A U.S. judge has extended a freeze on a Swiss account linked to possible insider trading in H.J. Heinz Co call options just before the ketchup maker agreed to be bought by Warren Buffett's Berkshire Hathaway Inc and Brazilian investment firm 3G Capital.

A U.S. judge has extended a freeze on a Swiss account linked to possible insider trading in H.J. Heinz Co call options just before the ketchup maker agreed to be bought by Warren Buffett's Berkshire Hathaway Inc and Brazilian investment firm 3G Capital.

The U.S. Securities and Exchange Commission had last Friday won a temporary freeze of the account at Goldman Sachs & Co, one day after Berkshire and 3G announced a $23 billion takeover of Heinz.
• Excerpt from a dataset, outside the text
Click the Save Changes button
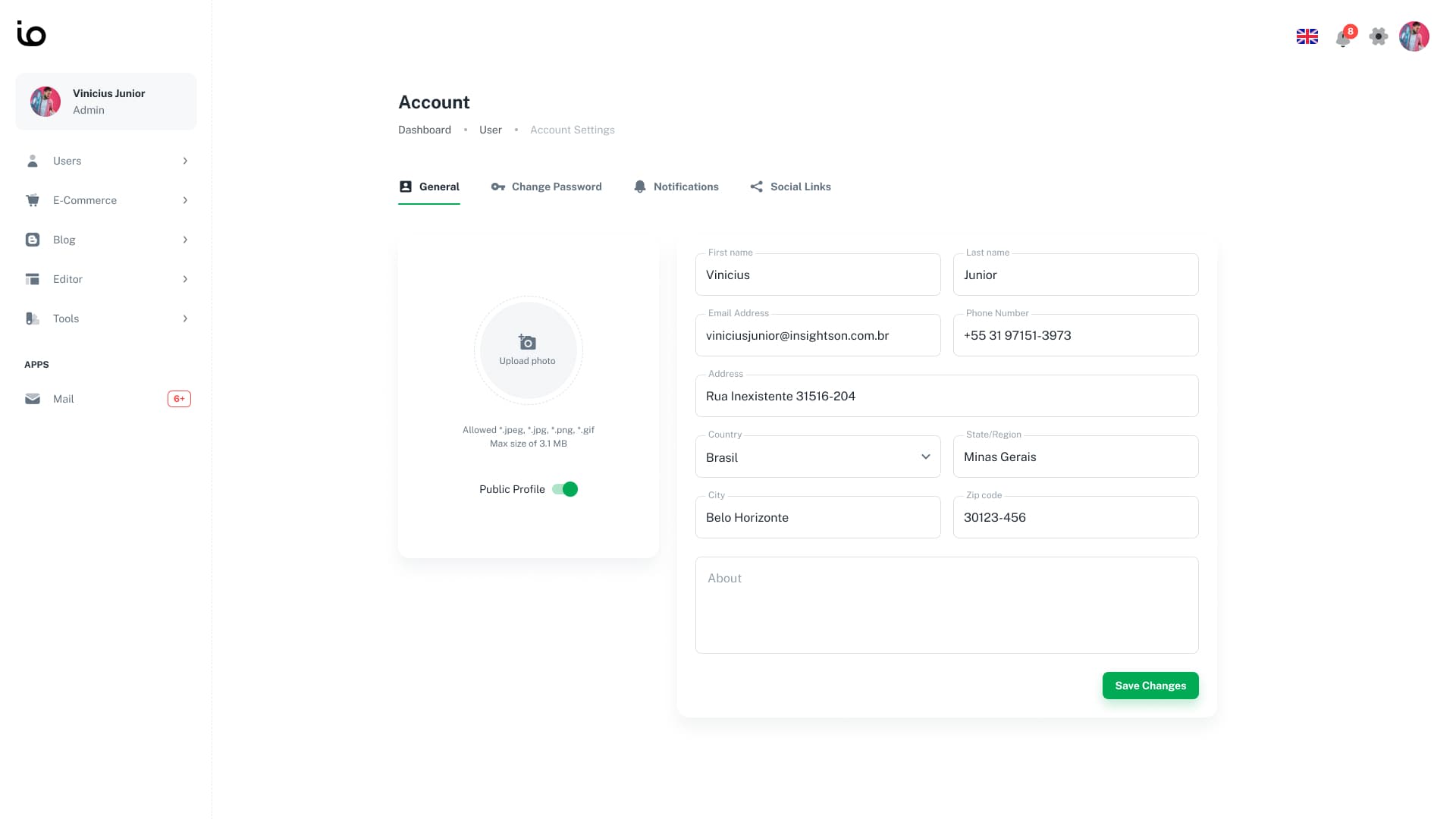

U.S. District Judge Jed Rakoff in Manhattan had ordered the temporary freeze, and at a hearing on Friday called the SEC request to extend the freeze "very well warranted."

Rakoff had ordered the trader or traders behind the suspicious trades, who have not been publicly identified, to attend Friday's hearing, but unsurprisingly none showed up.

"They can hide but their assets can't run," Rakoff said.

SEC lawyer Charles Riely told the judge he had no further details on who made the trades.

The FBI and SEC are investigating unusual activity in Heinz call options just ahead of the merger, which the SEC has said resulted in $1.7 million of unrealized profit in the Swiss account, held by a Goldman private wealth client.

These probes recall similar investigations in the middle of the last decade, when a surge in trading activity often preceded announcements of huge buyouts.

Swiss authorities on Friday said they will aid U.S. investigators examining the trades, which options markets participants had noticed almost immediately after the Heinz takeover was announced.

"We're in touch with the SEC and will, as in all cases of this nature, cooperate to the extent of our legal possibilities," Swiss financial regulator FINMA said in a statement on Friday.

Call options allow a buyer to purchase a company's shares at a fixed price in the future, and are a bet that a company's stock price will rise.

Roland Leithaeuser, a Frankfurt-based spokesman for Goldman, said the investment bank is cooperating fully with the SEC. Goldman has not been accused of wrongdoing.

Heinz, Berkshire and 3G have all declined to comment.

The Brazilian founder of 3G, Jorge Paulo Lemann, has made a home in Switzerland since the 1990s. He has not been implicated in wrongdoing over Heinz.

The case is SEC v. Certain Unknown Traders in the Securities of H.J. Heinz Co, U.S. District Court, Southern District of New York, No. 13-01080.